図6においては、検出工程で検出されたBPDが存在する領域がn個である場合を示す。まず、時刻t
0において、1個目のBPD(BPDが存在する領域)に対し、拡張工程が開始され、拡張手段3は、1個目のBPDに拡張光L3を照射する。次に、拡張工程によって、1個目のBPDからSSFを十分に拡張させた後、時刻t
1において、収縮工程が開始され、収縮手段4は、1個目のBPDから拡張したSSFに、SSFを収縮させる収縮光L4を照射する。時刻t
1においては、同時並行で、2個目のBPDに対し拡張工程が開始され、拡張手段3は、2個目のBPDに拡張光L3を照射する。同様に拡張工程と収縮工程とを繰り返し、最後は、時刻t
nにおいて、収縮工程が開始され、n個目のBPDから拡張したSSFに、SSFを収縮させる収縮光L4を照射する。本実施形態においては、n個目のBPDの収縮工程と、n+1個目のBPDの拡張工程を同時に開始しているが、例えば、収縮工程に時間がかかる場合、n個目のBPDの収縮工程の間に、n+1個目のBPDの拡張工程と、n+2個目のBPDの拡張工程とを行ってもよく、拡張工程と収縮工程の開始のタイミングは適宜設定することができる。
【0058】
拡張工程及び収縮工程において、拡張光L3及び収縮光L4を、ガルバノスキャナ33を用いて照射することが好ましい。ガルバノスキャナ33を用いて照射することで、炭化珪素基板100に拡張光L3及び収縮光L4を高精度に照射することができる。また、拡張光L3及び収縮光L4をそれぞれ別のガルバノスキャナを用いて照射することで、拡張工程と収縮工程とを同時並行で行うことができる。したがって、エピタキシャル層102に存在するBPDを効率的にTEDに変換して、BPDを消滅又は低減させることが可能となる。また、拡張工程及び収縮工程のそれぞれにおいて、複数台のガルバノスキャナを用いて拡張光L3及び収縮光L4を照射することができ、例えば、拡張光L3を2台のガルバノスキャナを用いて照射する場合、n個目のBPDとn+1個目のBPDの拡張工程を同時並行で行うことができ、より短時間でBPDからSSFを拡張させることができる。
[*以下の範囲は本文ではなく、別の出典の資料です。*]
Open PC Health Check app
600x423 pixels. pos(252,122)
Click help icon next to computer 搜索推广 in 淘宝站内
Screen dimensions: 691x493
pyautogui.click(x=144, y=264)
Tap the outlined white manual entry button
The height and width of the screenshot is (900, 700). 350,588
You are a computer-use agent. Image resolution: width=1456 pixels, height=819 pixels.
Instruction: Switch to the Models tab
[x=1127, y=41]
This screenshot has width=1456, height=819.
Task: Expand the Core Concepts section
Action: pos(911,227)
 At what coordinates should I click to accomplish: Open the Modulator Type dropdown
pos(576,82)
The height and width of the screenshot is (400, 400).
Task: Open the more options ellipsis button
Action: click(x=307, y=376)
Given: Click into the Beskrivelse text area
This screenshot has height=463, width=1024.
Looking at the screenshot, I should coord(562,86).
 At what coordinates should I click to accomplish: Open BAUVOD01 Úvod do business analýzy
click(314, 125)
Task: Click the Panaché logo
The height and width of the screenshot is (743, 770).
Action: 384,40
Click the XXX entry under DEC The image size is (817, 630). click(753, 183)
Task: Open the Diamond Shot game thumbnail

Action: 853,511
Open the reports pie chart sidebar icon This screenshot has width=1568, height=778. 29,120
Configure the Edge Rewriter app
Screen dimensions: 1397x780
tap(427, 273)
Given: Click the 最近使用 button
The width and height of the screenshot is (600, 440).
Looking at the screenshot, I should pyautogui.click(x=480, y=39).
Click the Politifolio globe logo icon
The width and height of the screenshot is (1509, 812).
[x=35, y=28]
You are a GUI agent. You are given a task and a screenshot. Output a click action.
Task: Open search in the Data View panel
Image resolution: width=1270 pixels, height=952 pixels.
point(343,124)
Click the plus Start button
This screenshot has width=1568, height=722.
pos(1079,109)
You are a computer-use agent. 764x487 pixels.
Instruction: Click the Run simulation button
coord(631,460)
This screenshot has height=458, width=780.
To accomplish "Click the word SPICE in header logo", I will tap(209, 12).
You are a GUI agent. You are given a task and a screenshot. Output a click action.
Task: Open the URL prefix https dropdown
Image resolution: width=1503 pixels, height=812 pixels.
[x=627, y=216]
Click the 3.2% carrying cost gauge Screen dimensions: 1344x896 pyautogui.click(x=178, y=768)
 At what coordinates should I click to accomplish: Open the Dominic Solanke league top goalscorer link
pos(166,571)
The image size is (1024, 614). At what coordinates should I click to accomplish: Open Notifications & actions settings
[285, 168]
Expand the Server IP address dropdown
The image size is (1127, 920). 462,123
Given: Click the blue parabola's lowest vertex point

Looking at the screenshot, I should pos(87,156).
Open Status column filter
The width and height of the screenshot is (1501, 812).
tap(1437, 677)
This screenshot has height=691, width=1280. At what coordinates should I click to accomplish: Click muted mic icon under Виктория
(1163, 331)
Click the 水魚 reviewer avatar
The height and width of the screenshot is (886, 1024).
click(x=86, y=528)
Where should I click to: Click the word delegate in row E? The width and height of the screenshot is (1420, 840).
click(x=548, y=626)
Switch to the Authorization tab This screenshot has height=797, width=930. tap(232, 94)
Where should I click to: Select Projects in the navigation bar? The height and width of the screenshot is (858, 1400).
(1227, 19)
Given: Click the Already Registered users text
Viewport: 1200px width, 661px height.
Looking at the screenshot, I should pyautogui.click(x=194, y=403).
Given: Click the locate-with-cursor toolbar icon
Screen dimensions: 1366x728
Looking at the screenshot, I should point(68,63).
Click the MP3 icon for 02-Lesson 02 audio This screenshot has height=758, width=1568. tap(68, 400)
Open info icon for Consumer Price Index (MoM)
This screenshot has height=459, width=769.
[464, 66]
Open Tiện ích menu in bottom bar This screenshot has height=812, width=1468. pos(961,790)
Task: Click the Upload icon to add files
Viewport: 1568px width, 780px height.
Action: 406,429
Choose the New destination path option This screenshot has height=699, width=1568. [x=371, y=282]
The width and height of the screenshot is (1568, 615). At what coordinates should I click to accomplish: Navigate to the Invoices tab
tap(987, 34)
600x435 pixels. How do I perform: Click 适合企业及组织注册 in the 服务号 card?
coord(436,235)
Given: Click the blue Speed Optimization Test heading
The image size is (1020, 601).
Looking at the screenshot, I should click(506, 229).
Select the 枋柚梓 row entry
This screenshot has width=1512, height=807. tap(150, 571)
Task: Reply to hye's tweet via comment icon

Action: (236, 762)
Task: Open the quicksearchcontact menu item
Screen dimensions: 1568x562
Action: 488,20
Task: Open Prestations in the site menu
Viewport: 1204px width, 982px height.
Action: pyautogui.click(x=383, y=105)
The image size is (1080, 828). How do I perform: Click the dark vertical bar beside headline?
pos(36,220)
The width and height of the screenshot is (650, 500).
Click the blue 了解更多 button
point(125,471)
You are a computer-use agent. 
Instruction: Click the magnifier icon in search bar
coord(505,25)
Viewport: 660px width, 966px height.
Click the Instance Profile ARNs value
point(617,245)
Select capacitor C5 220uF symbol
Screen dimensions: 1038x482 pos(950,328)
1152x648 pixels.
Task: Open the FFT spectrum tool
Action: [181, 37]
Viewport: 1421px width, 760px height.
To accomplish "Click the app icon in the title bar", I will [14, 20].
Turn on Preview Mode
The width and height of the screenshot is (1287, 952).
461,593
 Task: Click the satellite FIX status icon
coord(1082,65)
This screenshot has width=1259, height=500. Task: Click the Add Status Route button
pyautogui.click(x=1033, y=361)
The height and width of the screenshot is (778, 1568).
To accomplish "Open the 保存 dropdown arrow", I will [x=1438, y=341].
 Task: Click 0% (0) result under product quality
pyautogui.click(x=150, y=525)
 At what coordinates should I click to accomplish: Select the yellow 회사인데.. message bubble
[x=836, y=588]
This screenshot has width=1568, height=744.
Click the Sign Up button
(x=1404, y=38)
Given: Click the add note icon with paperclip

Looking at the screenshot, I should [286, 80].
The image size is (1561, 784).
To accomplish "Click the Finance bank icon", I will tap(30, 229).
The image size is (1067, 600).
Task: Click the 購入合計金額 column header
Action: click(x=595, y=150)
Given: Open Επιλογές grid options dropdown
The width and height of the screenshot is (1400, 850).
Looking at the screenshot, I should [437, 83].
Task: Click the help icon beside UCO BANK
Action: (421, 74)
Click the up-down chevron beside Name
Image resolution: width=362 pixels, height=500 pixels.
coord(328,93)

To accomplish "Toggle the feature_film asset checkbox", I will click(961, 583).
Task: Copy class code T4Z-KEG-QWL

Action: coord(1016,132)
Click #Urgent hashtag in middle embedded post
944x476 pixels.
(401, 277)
S5においては、制御手段5は、例えば、ガルバノスキャナを制御し、拡張光L3及び収縮光L4を任意のタイミングで任意の領域に照射する。
【0059】
<追加検出工程:S6>
追加検出工程とは、エピタキシャル層にBPDが残存しているかを確認する工程である。追加検出工程を行う場合(S6:YES)、S1に戻って、炭化珪素基板100に検査光L1を再度照射する追加検出工程を実行する。追加検出工程は、検出工程と同様であり、S1~S4を順に実行するものである。追加検出工程でBPDが検出された場合、拡張工程及び収縮工程(S5)を行う。追加検出工程を行わない場合(S6:NO)、炭化珪素基板100の製造を終了する。追加検出工程を行うことにより、エピタキシャル層102にBPDが残存していたとしても、追加検査工程によりそれを検出できるので、拡張工程及び収縮工程を再度行い、エピタキシャル層102に存在するBPDををTEDに変換して、BPDを確実に消滅させることができる。したがって、エピタキシャル層102にBPDが存在しない高品質な炭化珪素基板100を製造することができる。
【0060】
以上のように、本発明の炭化珪素基板の製造方法、及び炭化珪素基板の製造装置では、検出工程で検出されたBPDが複数存在する場合、拡張工程は、BPDが存在する一つの領域に拡張光を照射した後、収縮工程と同時並行で、BPDが存在する別の領域に拡張光を照射し、BPDが存在する全ての領域に対しこれを繰り返すため、BPDが低減した又は消滅した高品質な炭化珪素基板を効率的に製造することが可能となった。
【産業上の利用可能性】
【0061】
本発明の炭化珪素基板の製造方法、及び炭化珪素基板の製造装置は、SiC-MOSFET等のパワーデバイス素子の製造プロセスに利用することが可能である。
【符号の説明】
【0062】
1 炭化珪素基板の製造装置
2 検出手段
3 拡張手段
4 収縮手段
33、43 ガルバノスキャナ
100 炭化珪素基板
101 基板層
102 エピタキシャル層
L1 検査光
L3 拡張光
L4 収縮光
I 界面
【要約】
炭化珪素基板を効率的に製造可能な炭化珪素基板の製造方法を提供する。
基板層101、及びエピタキシャル層102を有する炭化珪素基板100において、エピタキシャル層102に存在する基底面転位(BPD)を低減又は消滅させた炭化珪素基板100の製造方法であって、炭化珪素基板100に検査光L1を照射してエピタキシャル層102に存在する基底面転位(BPD)を検出する検出工程と、検出工程で検出された基底面転位(BPD)が存在する領域に、基底面転位(BPD)からショックレー型積層欠陥(SSF)を拡張させる拡張光L3を照射する拡張工程と、拡張工程で基底面転位(BPD)から拡張したショックレー型積層欠陥(SSF)に、当該ショックレー型積層欠陥(SSF)を収縮させる収縮光L4を照射する収縮工程と、を包含し、検出工程で検出された基底面転位(BPD)が複数存在する場合、拡張工程は、基底面転位(BPD)が存在する一つの領域に拡張光を照射した後、収縮工程と同時並行で、基底面転位(BPD)が存在する別の領域に拡張光L3を照射し、基底面転位(BPD)が存在する全ての領域に対しこれを繰り返す。